While baby Princess Charlotte has been grabbing headlines around the world, it seems New Zealanders only have eyes for one royal – Harry, the flame-haired prince who has well and truly won the country’s heart. Barely a day into his trip, the world’s most eligible bachelor declared he felt “at home” here, commenting that he was enjoying the friendly, laid-back nature of our country. And it seems the things he loves about us, are the values we most admire in him.
His “just call me Harry” attitude and desire to do away with pomp and ceremony have impressed all who meet him. On his first visit to New Zealand, the down-to-earth prince was here for an adventure, but also to meet an array of Kiwis from different backgrounds, to get amongst nature and – above all – to be treated just like any regular 30-year-old guy on holiday.
It was a picture-perfect day as Harry touched down in Wellington, taking in the drive around Oriental Bay, before his official welcoming at Government House. He confidently leaned in for his first hongi on our home soil, enjoying the traditional powhiri, before meeting local school children.
Rewa Gebbie (12) from St Mark’s School said the prince was very kind and encouraging, after joking with them about how unfair it was that they were in their school uniforms on a Saturday. “He asked if any of us were leaving school this year – which we all are in my year – and he gave us advice about starting at a new school and being at the bottom again. He said it happens to everyone, so to keep going and you’ll get back to the top. He was really nice.”
He later took his time meeting members of the public after laying a wreath at the National War Memorial. There, much of the talk turned to that evening’s hometown Super 15 match. Blair Possenniskie asked Harry if he would be supporting Wellington’s Hurricanes. “He said, ‘Of course! But your PM here is supporting the Sharks!” And sure enough, after sitting amongst the crowd at Wellington’s Westpac Stadium – decked out in a Hurricanes supporter scarf – Harry cheered as the hometown team defeated their rivals.
He later paid a visit to the locker rooms. Hurricanes captain Conrad Smith (33) says his side was a little taken aback when the prince first walked in to offer his congratulations. “The boys certainly went quiet, as you do when someone famous walks into the room.”

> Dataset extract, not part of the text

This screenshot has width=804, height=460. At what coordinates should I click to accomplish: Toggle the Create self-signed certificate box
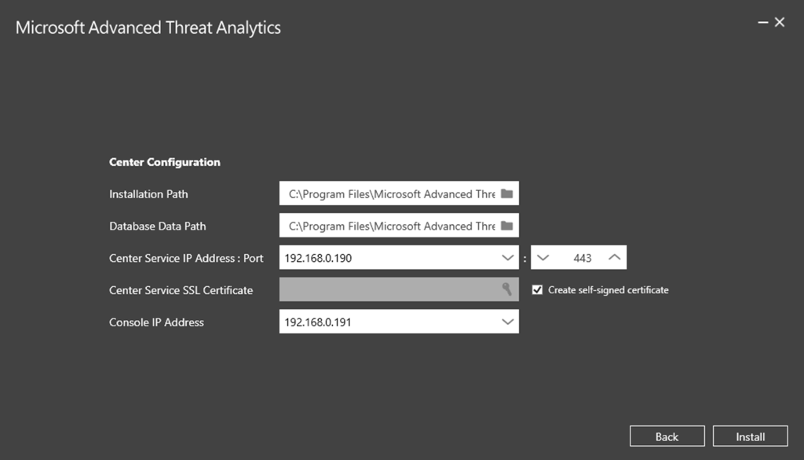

But Harry quickly had the team at ease, sharing a few laughs and some easy banter without any airs or graces. “We were sent an email a few days earlier, telling us to call him ‘Your Royal Highness’,” says first five James Marshall (26). “But a couple of the guys called him that, and he was like, ‘Ah, c’mon, what’s that all about? It’s Harry.’ So we all just called him Harry from then on.”
Hurricanes prop Ben May (32), who’d been benched with an injury, said Harry – who dressed casually in jeans and a black hoodie – gave him stick for being dressed up in a suit and tie during the game. “Then he gave Cory Jane plenty of grief about his grey hairs. He thinks he’s a bit of a comedian, I think! He’s a well-mannered guy, though, and he loves the banter. We were all surprised by how tall he is in person.”
Before leaving the changing room, Conrad and the team presented Harry with a special team jersey, as well as a tiny Hurricanes onesie to give to his new niece Princess Charlotte. “He chuckled at that,” says Conrad. “He said he thought it was brilliant and he’d make sure to give it to her.”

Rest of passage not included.